Stored items:
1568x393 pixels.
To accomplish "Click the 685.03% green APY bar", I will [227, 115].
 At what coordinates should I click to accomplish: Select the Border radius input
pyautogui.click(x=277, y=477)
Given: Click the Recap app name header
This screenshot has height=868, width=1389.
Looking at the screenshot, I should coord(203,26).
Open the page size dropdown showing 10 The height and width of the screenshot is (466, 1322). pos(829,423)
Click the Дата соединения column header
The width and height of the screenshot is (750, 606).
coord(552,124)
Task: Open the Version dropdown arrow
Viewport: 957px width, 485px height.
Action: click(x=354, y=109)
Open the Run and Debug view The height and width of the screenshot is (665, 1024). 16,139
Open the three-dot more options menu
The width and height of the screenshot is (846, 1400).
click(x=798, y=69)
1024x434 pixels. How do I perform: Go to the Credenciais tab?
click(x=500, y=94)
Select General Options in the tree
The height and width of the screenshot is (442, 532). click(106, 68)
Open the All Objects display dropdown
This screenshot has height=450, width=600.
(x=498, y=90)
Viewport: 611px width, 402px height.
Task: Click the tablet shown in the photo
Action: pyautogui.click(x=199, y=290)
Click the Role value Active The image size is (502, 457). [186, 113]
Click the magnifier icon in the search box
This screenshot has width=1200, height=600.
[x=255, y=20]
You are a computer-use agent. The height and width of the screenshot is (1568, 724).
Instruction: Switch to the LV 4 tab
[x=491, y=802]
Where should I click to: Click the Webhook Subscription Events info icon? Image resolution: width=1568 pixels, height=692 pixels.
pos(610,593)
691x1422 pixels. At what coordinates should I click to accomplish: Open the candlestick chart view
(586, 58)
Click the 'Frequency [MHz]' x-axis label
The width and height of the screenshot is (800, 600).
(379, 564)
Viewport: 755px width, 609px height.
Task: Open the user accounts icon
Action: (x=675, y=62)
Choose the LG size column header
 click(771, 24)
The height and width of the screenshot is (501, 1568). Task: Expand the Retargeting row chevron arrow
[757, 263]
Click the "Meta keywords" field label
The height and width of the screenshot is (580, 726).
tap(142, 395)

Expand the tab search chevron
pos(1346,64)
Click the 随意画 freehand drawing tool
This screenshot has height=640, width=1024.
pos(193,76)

What to produce:
Word for word, write out all of the entries again.

Solution:
1568x393 pixels.
To accomplish "Click the 685.03% green APY bar", I will [227, 115].
 At what coordinates should I click to accomplish: Select the Border radius input
pyautogui.click(x=277, y=477)
Given: Click the Recap app name header
This screenshot has height=868, width=1389.
Looking at the screenshot, I should coord(203,26).
Open the page size dropdown showing 10 The height and width of the screenshot is (466, 1322). pos(829,423)
Click the Дата соединения column header
The width and height of the screenshot is (750, 606).
coord(552,124)
Task: Open the Version dropdown arrow
Viewport: 957px width, 485px height.
Action: click(x=354, y=109)
Open the Run and Debug view The height and width of the screenshot is (665, 1024). 16,139
Open the three-dot more options menu
The width and height of the screenshot is (846, 1400).
click(x=798, y=69)
1024x434 pixels. How do I perform: Go to the Credenciais tab?
click(x=500, y=94)
Select General Options in the tree
The height and width of the screenshot is (442, 532). click(106, 68)
Open the All Objects display dropdown
This screenshot has height=450, width=600.
(x=498, y=90)
Viewport: 611px width, 402px height.
Task: Click the tablet shown in the photo
Action: pyautogui.click(x=199, y=290)
Click the Role value Active The image size is (502, 457). [186, 113]
Click the magnifier icon in the search box
This screenshot has width=1200, height=600.
[x=255, y=20]
You are a computer-use agent. The height and width of the screenshot is (1568, 724).
Instruction: Switch to the LV 4 tab
[x=491, y=802]
Where should I click to: Click the Webhook Subscription Events info icon? Image resolution: width=1568 pixels, height=692 pixels.
pos(610,593)
691x1422 pixels. At what coordinates should I click to accomplish: Open the candlestick chart view
(586, 58)
Click the 'Frequency [MHz]' x-axis label
The width and height of the screenshot is (800, 600).
(379, 564)
Viewport: 755px width, 609px height.
Task: Open the user accounts icon
Action: (x=675, y=62)
Choose the LG size column header
 click(771, 24)
The height and width of the screenshot is (501, 1568). Task: Expand the Retargeting row chevron arrow
[757, 263]
Click the "Meta keywords" field label
The height and width of the screenshot is (580, 726).
tap(142, 395)

Expand the tab search chevron
pos(1346,64)
Click the 随意画 freehand drawing tool
This screenshot has height=640, width=1024.
pos(193,76)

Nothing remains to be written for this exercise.